-- START Entries supplied --

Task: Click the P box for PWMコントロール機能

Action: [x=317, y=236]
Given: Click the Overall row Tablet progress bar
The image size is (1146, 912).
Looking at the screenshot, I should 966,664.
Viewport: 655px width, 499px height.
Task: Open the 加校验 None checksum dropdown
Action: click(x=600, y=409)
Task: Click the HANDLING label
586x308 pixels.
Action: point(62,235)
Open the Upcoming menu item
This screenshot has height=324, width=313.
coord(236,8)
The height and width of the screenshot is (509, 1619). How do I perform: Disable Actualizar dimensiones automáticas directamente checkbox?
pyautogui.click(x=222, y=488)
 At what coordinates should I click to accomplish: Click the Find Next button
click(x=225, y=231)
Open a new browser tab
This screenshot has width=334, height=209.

-- END Entries supplied --

_Problem description_
Can you rewrite the lines above with "progress bar" replaced by "progress indicator" and nothing else changed?

_Response to the exercise_
Task: Click the P box for PWMコントロール機能

Action: [x=317, y=236]
Given: Click the Overall row Tablet progress indicator
The image size is (1146, 912).
Looking at the screenshot, I should 966,664.
Viewport: 655px width, 499px height.
Task: Open the 加校验 None checksum dropdown
Action: click(x=600, y=409)
Task: Click the HANDLING label
586x308 pixels.
Action: point(62,235)
Open the Upcoming menu item
This screenshot has height=324, width=313.
coord(236,8)
The height and width of the screenshot is (509, 1619). How do I perform: Disable Actualizar dimensiones automáticas directamente checkbox?
pyautogui.click(x=222, y=488)
 At what coordinates should I click to accomplish: Click the Find Next button
click(x=225, y=231)
Open a new browser tab
This screenshot has width=334, height=209.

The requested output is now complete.